Judy McReynolds: And it’s year-over-year in January, that’s what we’re referring to. And then the other piece is just the contracts that renewed in the fourth quarter were at 5% year-over-year. And so, really, it is different. It’s different categories, but it’s just indications of the strength of the pricing environment is what we’re trying to give you, just give you color in a couple of different areas on that.
Ken Hoexter: But then on a revenue per hundredweight, it looks like, if you’re low-single-digits and then you remove, I guess the contract, are you saying it is holding firm or is it decelerating as you’re moving forward into January?
Danny Loe: So the core business, like we said, we kind of get those numbers, I think when you look the overall piece, you get mix involved in that. And so, the transactional business that we are bringing on to fill some empty capacity could be at a lower revenue, but like I mentioned, it’s profitable. But from a revenue per hundredweight standpoint, it could be that factors into the mix that you’re getting to.

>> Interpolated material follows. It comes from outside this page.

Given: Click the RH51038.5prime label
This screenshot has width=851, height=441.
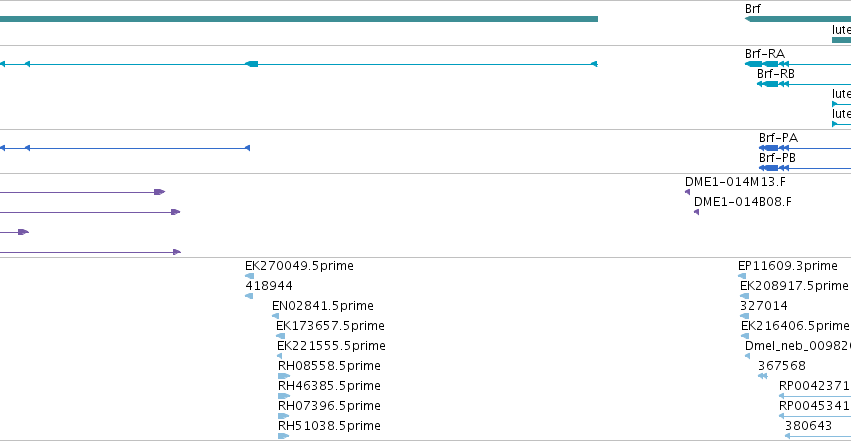Looking at the screenshot, I should coord(329,426).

Judy McReynolds: So, Ken let me try this. What we call our core customers, that’s our regular customers that are shipping. And those are they have published rates. And so, that’s what we’re referencing there. What Danny just talked about was when in particularly when those business levels are weaker, and when the network needs to be filled in certain lanes, we are supplementing that with transactional business that comes at the market. And so, you can have some differences in the revenue per hundredweight comparisons, both because of that, and also because of the profile of the freight that’s involved. But I think Danny made the comment earlier, we’re seeing the pricing environment be strong and we’re not seeing any real change to that.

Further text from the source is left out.